Some people take to standardized tests like ducks take to water. They view such tests as a high-stakes form of entertainment, or as a validation of years’ worth of academic preparation. I was one of those people.
My oldest son is not.
For the last month-and-a-half, we have gotten up at 5:45 a.m. four days a week to sneak in some confidence-building test prep for today’s ACT. Today’s test was supposed to be the culmination of even more work than that–two sessions with a fairly expensive tutor, Saturdays spent taking practice tests, extra visits to a math teacher.
Then the tornado sirens wailed, and the test takers had to go into the hallway to wait for the all clear. And wait. And wait. Calls were made, and the word came from on high that the test takers had the option of cancelling scores and getting to take the test again at a later date, or processing the scores but getting zeroes on the incomplete sections.
Sticking around to complete the exam was not an option. Test takers and their parents were expected to shrug benignly and say, “It is what it is.”
So here’s what I have to say to the higher-ups at the ACT. If you don’t trust the people you hired to proctor the test in situations like these without compromising test security, then you ought to re-examine your hiring practices. But you’d be silly to do that here. My MSMS colleagues who administer the test are absolutely above reproach. Hooper Science Building was as secure a location as one could have outside of Fort Knox. There were no cell phones out. There were enough adults there to prevent table talk. Concerns over test security were ludicrous. I can only conclude that we’ve been forced to live by a protocol that applies to other places. Round hole, meet square peg.
As for weather alarmists everywhere: a heavy thunderstorm came through the Golden Triangle of Mississippi. Big. Fat. Hairy. Deal. I’ve watched my kids play soccer in weather as bad as what came through our corner of Columbus. If my kids can do that outside, then it’s surely safe to take the ACT inside.
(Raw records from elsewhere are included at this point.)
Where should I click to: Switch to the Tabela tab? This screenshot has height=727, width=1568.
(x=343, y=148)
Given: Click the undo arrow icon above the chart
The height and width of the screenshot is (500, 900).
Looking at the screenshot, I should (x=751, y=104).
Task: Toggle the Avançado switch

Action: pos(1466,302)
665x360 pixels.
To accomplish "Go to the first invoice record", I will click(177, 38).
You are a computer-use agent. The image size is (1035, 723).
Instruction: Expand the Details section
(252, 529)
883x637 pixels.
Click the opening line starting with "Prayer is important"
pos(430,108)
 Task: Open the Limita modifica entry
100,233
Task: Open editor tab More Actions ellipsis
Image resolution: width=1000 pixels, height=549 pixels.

I’m not talking about ignoring a Category 5 hurricane bearing down on the coast. I’m not talking about mowing the grass with a tornado whirling in plain sight three miles away. I’m talking about taking a test inside while there’s thunder and lightning outside.
I’m also talking about a three-week period in the not-so-distant future where my son and I will be up very early four days a week to prepare once again for a test that he hates.